PASAJE
Nuestra naturaleza está atravesada por la contradicción. No concibo dolor más punzante y a la vez más delicioso que el producido por la distancia. Estando lejos puedo apreciar las dimensiones del amor que mi familia me inspira con un rigor casi científico. Lo que siento por mis hijas Agustina, Milena y Oriana, por cuyos ojos aprendí a ver el mundo. (Y sin las cuales, por ende, sería ciego.) Lo que siento por Flavia, mi compañera: la mujer más valiente y alegre que conozco. (Desde que veo también a través de sus ojos, el mundo es un poco menos trágico de lo que solía creer.) Y lo que siento por Bruno, una energía tan nueva como irreprimible. Daría la vida por ese pequeño desconocido. Nada me gustaría más que ayudarlo a ser feliz en este mundo que, Kundera again, a veces funciona como una trampa.
Desde este café en la esquina de University Place y East 11th Street, (corazón del Village, tarde de sol) querría ser capaz de expresar con palabras cuánto los adoro. Pero intuyo que no es necesario. Todos ustedes deben haber sentido lo mismo alguna vez, así que saben bien de qué hablo.
Pocas cosas amo más que viajar. Y aun así, mi reloj sólo mide las horas que restan para reencontarme con las personas que son y serán siempre mi hogar –allí donde estén.

MATERIAL
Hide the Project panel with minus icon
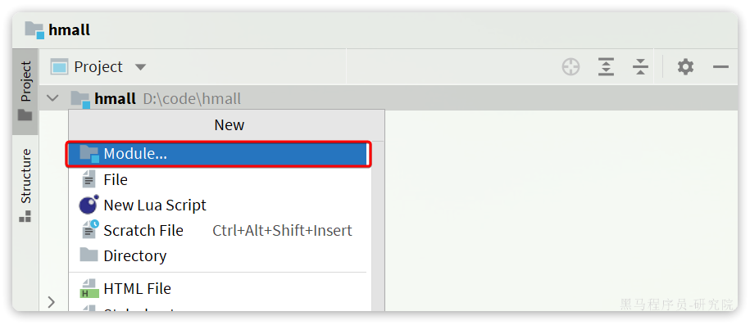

ENUNCIADO
Transcribe sin cambios el pasaje sobre la distancia y la familia, todo lo que va desde "Desde este café" hasta "de qué hablo.".

EJERCICIO RESUELTO
Desde este café en la esquina de University Place y East 11th Street, (corazón del Village, tarde de sol) querría ser capaz de expresar con palabras cuánto los adoro. Pero intuyo que no es necesario. Todos ustedes deben haber sentido lo mismo alguna vez, así que saben bien de qué hablo.